A visão humanitária e orientadora dos discursos do papa Francisco no Brasil, deve ser considerada como instrumento permanente de reflexão da sociedade local, no processo de decisão sobre o uso dos recursos públicos. Deve-se planejar a produção da riqueza a luz da melhor distribuição possível, de forma que a população possa ter atendidas as suas necessidades básicas. Neste caso, estamos falando do acesso ao trabalho, à saúde, à educação, à moradia, ao lazer, etc. Esses elementos materializam cidadania.

Contrariamente, a formação de riqueza em caráter concentrador representa somente a sensação de um crescimento econômico, sem os devidos benefícios para a coletividade. Nesses casos, parte substancial da riqueza gerada na periferia foge para as regiões centrais. Não faltam exemplos em todo o País, especialmente nas situações onde cidades pequenas recebem grandes investimentos em infraestrutura de dimensão nacional.

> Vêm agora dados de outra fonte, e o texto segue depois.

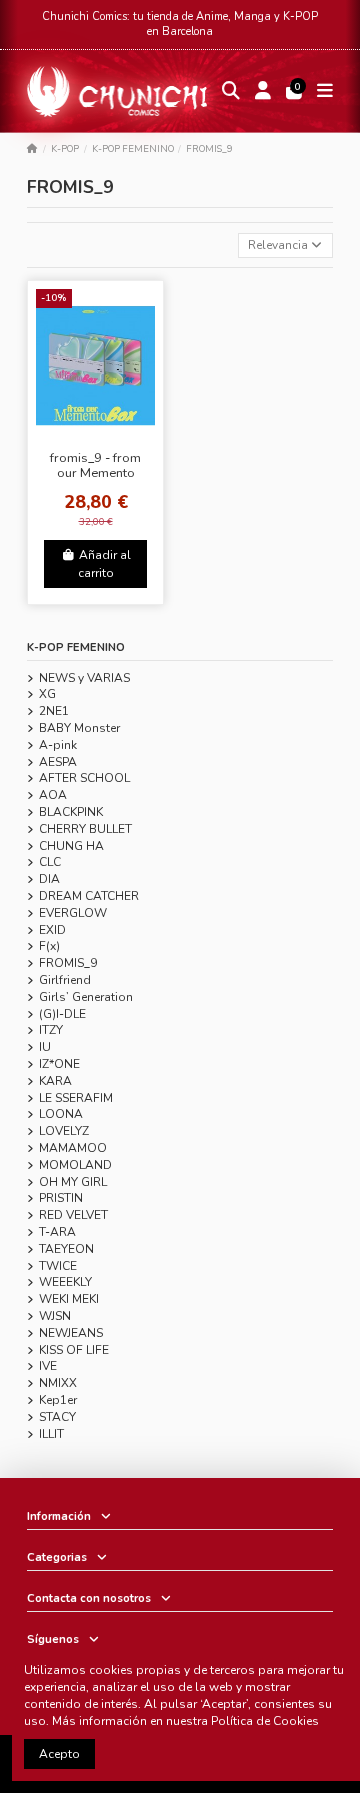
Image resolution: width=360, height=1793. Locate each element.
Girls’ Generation (86, 997)
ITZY (51, 1030)
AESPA (58, 762)
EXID (52, 930)
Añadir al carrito (104, 564)
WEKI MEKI (69, 1299)
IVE (48, 1366)
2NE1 (54, 711)
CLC (50, 862)
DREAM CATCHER (89, 896)
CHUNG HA (71, 846)
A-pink (58, 745)
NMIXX (58, 1383)
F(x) (49, 946)
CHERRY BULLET (85, 829)
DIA (49, 879)
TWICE (58, 1266)
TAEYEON (66, 1249)
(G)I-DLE (62, 1014)
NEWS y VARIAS (84, 678)
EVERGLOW (73, 913)
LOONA (61, 1114)
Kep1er (58, 1400)
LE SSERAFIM (76, 1098)
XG (47, 694)
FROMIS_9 (68, 963)
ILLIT (51, 1434)
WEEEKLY (65, 1282)
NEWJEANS (71, 1333)
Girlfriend (65, 980)
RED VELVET (73, 1215)
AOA (53, 795)
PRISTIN (61, 1198)
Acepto (59, 1754)
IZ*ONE (59, 1064)
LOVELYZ (64, 1131)
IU (45, 1047)
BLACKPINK (71, 812)
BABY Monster (79, 728)
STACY (57, 1417)
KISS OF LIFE (74, 1350)
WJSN (55, 1316)
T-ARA (57, 1232)
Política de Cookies (265, 1721)
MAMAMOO (73, 1148)
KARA (55, 1081)
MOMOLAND (75, 1165)
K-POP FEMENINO (76, 647)
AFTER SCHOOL (84, 778)
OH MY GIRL (73, 1182)
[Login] (263, 91)
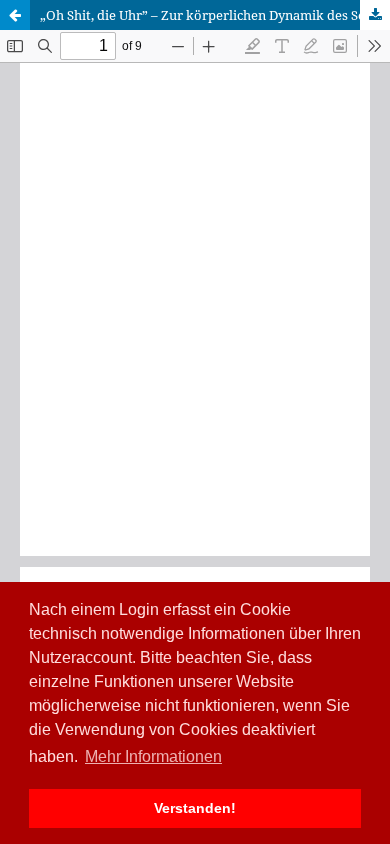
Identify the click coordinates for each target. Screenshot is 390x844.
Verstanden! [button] (195, 808)
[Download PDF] (375, 15)
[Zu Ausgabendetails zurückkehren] (15, 15)
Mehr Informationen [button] (153, 756)
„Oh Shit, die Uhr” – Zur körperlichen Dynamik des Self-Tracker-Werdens (215, 15)
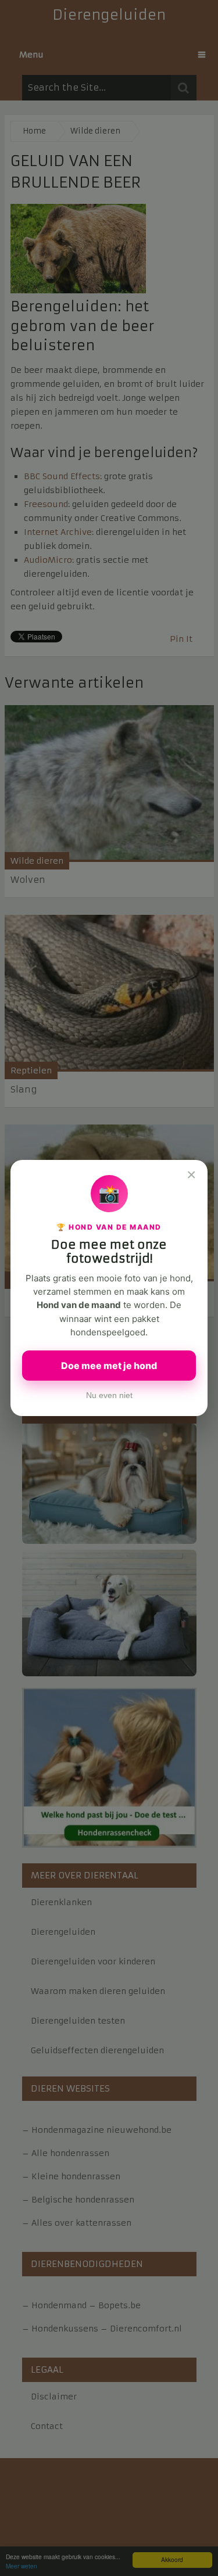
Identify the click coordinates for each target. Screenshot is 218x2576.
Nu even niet (109, 1395)
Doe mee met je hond (109, 1365)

Dessa forma, a concepção de que quanto maior a riqueza melhor a condição da população em um dado local, parece não ser verdadeira. Quando olhamos mais profundamente a situação socioeconômica dos municípios produtores de petróleo, temos a comprovação de que um maior volume monetário não se transforma automaticamente em bem estar social. Ainda, conforme relato do papa, muitos indivíduos em diversas partes do mundo ainda morrem por falta de atendimento médico, são privados da alimentação regular, excluídos da escola e vivem em condições sub humanas.

Nesse contexto, as diferentes comunidades precisam tomar para a si a responsabilidade de cobrar dos governantes uma gestão pública que priorize o bem estar dos cidadãos. A acomodação e a dependência dos indivíduos que permite a subordinação da sociedade ao poder político, é uma situação perversa que aniquila qualquer possibilidade de evolução socioeconômica.

O quadro, especialmente, no território fluminense, é lastimável quanto a um papel mais ativo da sociedade. O tecido social apresenta um esgarçamento que alimenta o individualismo, o egoísmo, a corrupção, destrói a ética e inviabiliza toda e qualquer iniciativa voltada para a implementação da ação coletiva. Pensar sobre esses aspectos é essencial!.